◆ TASKS TO PERFORM
1. Copy down from the chemistry thread below the passage from "initial conc.            c               0         0" up to and including "ca / ( c(1-a)".
2. Answer these questions using the chemistry thread below, marking each answer with the matching letter:
(a) What concentration is given for the potassium cyanide solution?
(b) What value of K_a is calculated from the given pK_a of acetic acid?
(c) For weak acids, which expression is taken as 1?

Question

i have 2 chemistry questions. please give me correct answers. thank you .

1. Calculate the pH of a 0.23 M solution of acetic acid (CH3COOH).

DATA : pKa (CH3COOH) = 4.76

Answer:

2.

Calculate the pH of a 0.37 M solution of potassium cyanide (KCN).

DATA : pKa (HCN) = 9.21

Answer:

Answer 1

(1)

Let a be the dissociation of the weak acid
                            HA <---> H ⁺ + A^-

initial conc.            c               0         0

change                -ca            +ca      +ca

Equb. conc.         c(1-a)          ca       ca

Dissociation constant , K_a = ca x ca / ( c(1-a)

                                         = c a² / (1-a)

In the case of weak acids a is very small so 1-a is taken as 1

So K_a = ca²

==> a = √ ( K_a / c )

Given pK_a = 4.76

   - log K_a = 4.76

         K_a = 10^-pKa

         K_a = 1.74x10^-5

          c = concentration = 0.23 M

Plug the values we get a = 8.69x10^-3

[H⁺] = ca = 0.23x8.69x10^-3 = 2.00x10^-3 M

pH = - log[H⁺] = - log( 2.00x10^-3)

◆ PROVIDED DATA
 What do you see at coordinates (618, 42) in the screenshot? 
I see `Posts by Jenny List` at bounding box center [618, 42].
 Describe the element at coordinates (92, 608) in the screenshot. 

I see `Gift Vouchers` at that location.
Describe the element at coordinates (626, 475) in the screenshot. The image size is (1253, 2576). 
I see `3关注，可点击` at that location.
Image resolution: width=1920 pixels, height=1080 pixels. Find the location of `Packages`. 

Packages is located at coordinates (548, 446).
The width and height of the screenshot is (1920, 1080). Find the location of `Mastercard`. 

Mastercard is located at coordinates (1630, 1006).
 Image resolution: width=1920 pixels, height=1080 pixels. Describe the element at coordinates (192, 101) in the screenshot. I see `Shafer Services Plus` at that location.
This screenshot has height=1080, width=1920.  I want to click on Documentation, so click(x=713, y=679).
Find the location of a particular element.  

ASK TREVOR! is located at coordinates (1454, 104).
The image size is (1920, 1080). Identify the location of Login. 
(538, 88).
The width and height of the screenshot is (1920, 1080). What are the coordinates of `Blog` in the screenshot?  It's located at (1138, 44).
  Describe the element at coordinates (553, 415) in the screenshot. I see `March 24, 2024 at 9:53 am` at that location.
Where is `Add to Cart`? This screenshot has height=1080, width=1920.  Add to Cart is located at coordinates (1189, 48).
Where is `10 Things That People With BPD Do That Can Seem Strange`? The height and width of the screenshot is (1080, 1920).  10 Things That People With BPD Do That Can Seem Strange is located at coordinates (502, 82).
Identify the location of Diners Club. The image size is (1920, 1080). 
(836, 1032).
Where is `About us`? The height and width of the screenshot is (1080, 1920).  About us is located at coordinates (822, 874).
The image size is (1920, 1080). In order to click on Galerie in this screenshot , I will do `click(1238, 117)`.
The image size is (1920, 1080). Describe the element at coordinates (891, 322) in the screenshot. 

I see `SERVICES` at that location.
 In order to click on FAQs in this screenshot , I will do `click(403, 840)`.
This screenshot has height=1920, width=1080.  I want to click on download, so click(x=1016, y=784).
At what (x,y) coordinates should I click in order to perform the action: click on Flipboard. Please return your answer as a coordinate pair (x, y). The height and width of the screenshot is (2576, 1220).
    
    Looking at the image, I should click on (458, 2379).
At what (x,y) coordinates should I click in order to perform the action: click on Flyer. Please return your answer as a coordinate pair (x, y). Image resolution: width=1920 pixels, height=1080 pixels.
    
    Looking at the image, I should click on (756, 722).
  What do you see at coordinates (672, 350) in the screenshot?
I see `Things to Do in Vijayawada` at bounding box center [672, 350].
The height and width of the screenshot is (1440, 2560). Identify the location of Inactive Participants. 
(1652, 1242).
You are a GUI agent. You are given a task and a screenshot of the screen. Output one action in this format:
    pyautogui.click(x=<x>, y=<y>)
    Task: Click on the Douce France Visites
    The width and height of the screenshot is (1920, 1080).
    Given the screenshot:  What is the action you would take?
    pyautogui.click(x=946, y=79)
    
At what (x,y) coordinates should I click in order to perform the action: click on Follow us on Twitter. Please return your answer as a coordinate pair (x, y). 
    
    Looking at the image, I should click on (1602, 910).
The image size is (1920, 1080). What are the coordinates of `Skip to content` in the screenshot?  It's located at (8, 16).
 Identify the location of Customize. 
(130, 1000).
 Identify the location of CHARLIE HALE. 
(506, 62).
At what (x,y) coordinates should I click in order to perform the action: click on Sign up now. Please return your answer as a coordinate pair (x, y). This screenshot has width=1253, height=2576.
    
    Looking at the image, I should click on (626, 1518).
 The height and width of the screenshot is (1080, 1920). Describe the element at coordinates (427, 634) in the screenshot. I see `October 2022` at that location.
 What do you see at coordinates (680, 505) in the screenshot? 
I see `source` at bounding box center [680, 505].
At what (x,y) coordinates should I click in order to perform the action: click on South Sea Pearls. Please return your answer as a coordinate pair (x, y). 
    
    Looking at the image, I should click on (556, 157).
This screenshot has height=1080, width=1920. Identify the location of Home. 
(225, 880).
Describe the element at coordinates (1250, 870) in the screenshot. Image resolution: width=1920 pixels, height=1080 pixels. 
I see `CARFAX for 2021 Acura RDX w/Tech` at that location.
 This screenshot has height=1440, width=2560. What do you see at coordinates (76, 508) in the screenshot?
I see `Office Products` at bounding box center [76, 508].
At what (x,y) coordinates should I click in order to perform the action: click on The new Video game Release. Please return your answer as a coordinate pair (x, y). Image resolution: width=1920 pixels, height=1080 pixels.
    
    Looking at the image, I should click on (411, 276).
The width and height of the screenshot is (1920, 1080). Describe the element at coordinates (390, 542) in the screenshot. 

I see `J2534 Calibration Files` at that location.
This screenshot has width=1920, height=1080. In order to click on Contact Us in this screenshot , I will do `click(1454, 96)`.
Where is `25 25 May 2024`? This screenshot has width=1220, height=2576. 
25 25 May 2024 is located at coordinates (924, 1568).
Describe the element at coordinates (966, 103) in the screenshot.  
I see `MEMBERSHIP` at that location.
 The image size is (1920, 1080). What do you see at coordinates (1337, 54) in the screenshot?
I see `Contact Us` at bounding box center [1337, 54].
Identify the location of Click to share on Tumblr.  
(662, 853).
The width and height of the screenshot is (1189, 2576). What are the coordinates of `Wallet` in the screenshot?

◆ RESPONSES BY TASK
1.
initial conc.            c               0         0

change                -ca            +ca      +ca

Equb. conc.         c(1-a)          ca       ca

Dissociation constant , K_a = ca x ca / ( c(1-a)

2.
(a) 0.37 M
(b) 1.74x10^-5
(c) 1-a